Bağımlı bir kişi, ilişkide kontrol ihtiyacıyla hareket eder: “Neredesin? Neden aramadın? Kimleydin?” gibi sorular, ilişkiyi boğucu bir hale getirir. Bu durum, karşı tarafın nefes alıp kendi alanını yaratmasını zorlaştırır. Karşı taraf uzaklaştıkça, bağımlı kişi daha sıkı tutunmaya çalışır. Ancak bu çaba, genellikle ilişkiyi daha da yıpratır ve sonu yorucu bir döngüye dönüşür.
Bağlılık ise bu tarz bir kontrol ihtiyacından uzaktır. Bağlılık, birini sevmek ve ona değer vermekle birlikte, kendine de alan bırakmaktır. Bağlılıkta, kendi hayatını ve benliğini unutmazsın. Onunla da var olabilirsin, onsuz da. Yanında olduğunda daha iyi hissedersin belki, ama ona mecbur değilsindir. Bu durum, iki taraf arasındaki dengenin ve karşılıklı anlayışın temeli olur.
Bağımlılık aslında kolay bir yoldur, çünkü fazla düşünmeden, sadece onsuz olamayacağın hissine kapılırsın. Ama bağlılık? Daha zor bir olan ama tercih edilmesi gereken doğru bir yoldur. Kendini sevip kabul etmeyi, kendi ayakların üzerinde durabilmeyi gerektirir. Aynı zamanda karşındakine sevgi ve destek vermeyi de kapsar. Bu dengeli yapıyı kurduğunuzda ilişki, sağlıklı ve gerçek bir bağlantıya dönüşür.
Bağlılık seni özgürleştirir; kendini daha güçlü ve tamam hissedersin. Bağımlılık ise seni küçültür ve eksik hissettirir. Sürekli bir eksiklik hissiyle yaşamaktan daha yorucu bir şey olabilir mi? Bu yüzden, ne pahasına olursa olsun, bağımlılıktan uzak durup sadece bağlı olmanın yollarını aramalısın.
Bunun için öncelikle kendine değer vermeyi öğrenmelisin. Kendinle kalabilmek, kendi benliğini sevmek ve kabul etmek bu yolda çok önemlidir. Bu başarıldığında, ilişkilerindeki bağımlılık hissi ve onun getirdiği sorunlar yavaş yavaş yok olmaya başlar.

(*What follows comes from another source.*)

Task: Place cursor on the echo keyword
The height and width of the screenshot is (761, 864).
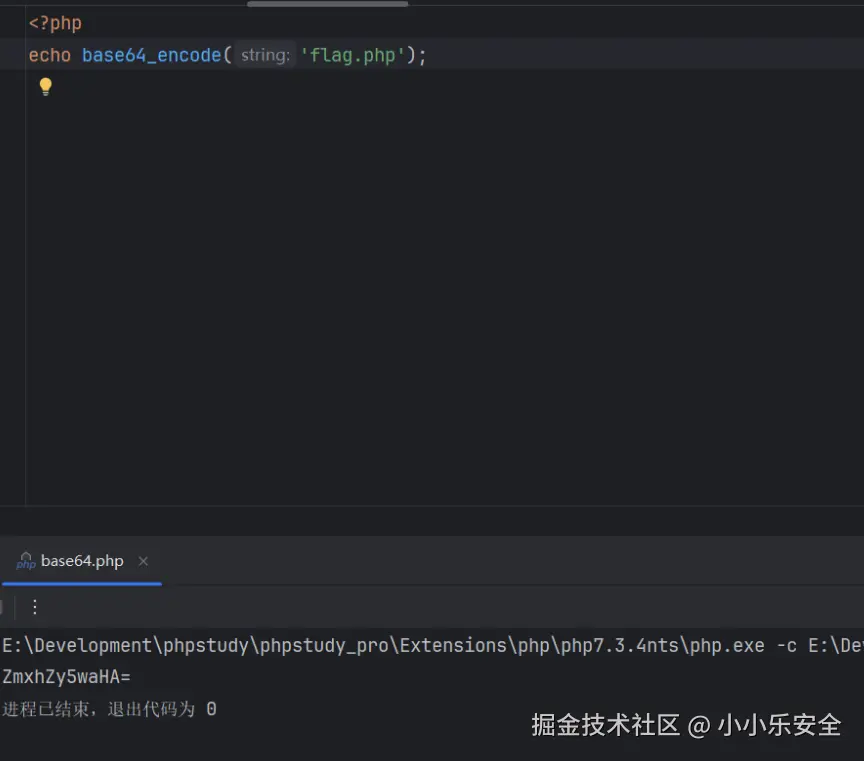Action: point(49,56)
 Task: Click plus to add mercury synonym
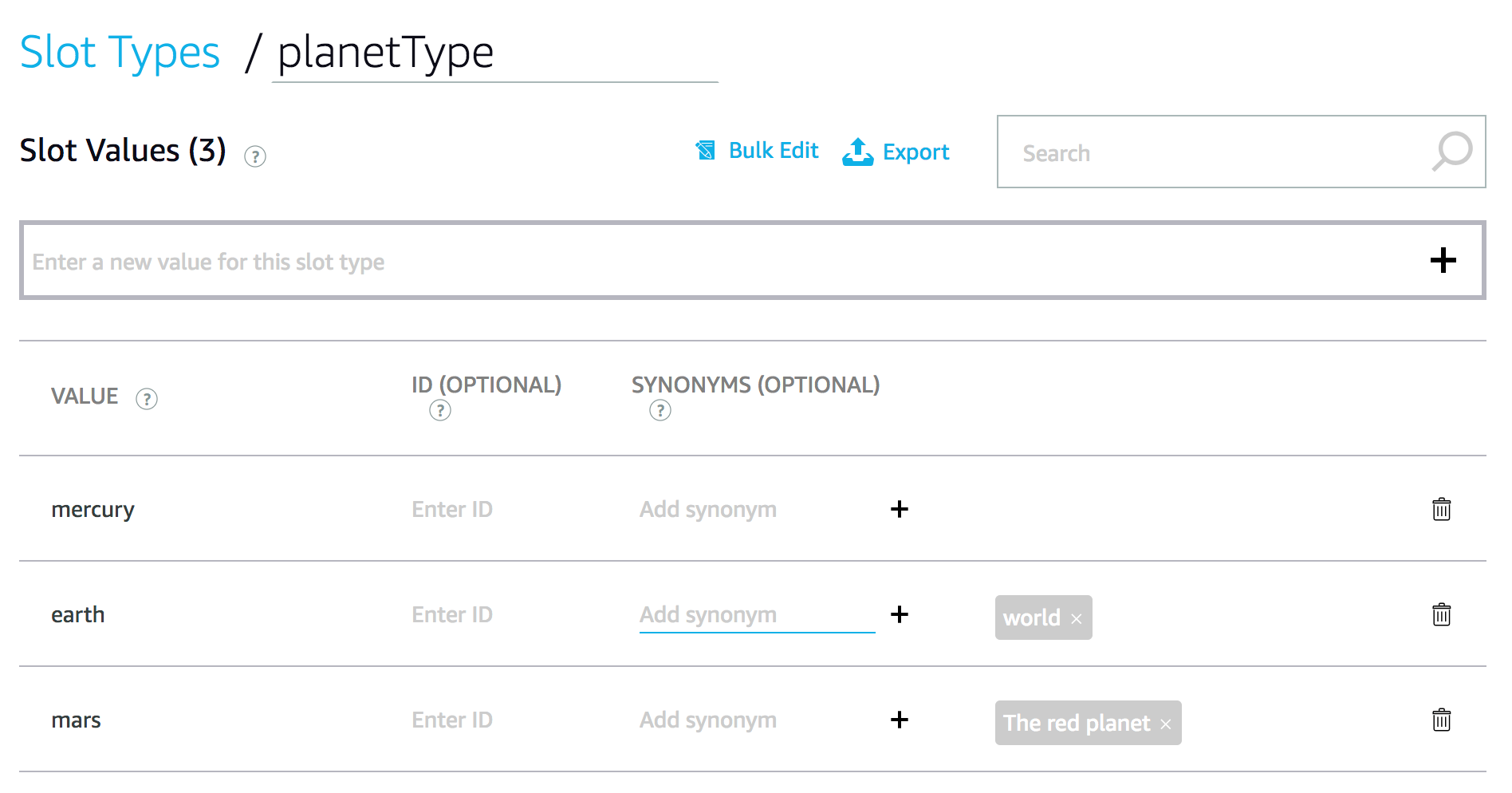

Hayat bize şu soruyu soruyor: Bağlı mısın, yoksa bağımlı mı? Bu ayrımı yapabildiğimizde hem kendimize hem de ilişkilerimize daha adil davranabiliriz. Korkularımızın değil, sevgimizin konuşulduğu ilişkiler yaşarız. Ve işte o zaman, gerçek anlamda mutluluğu buluruz.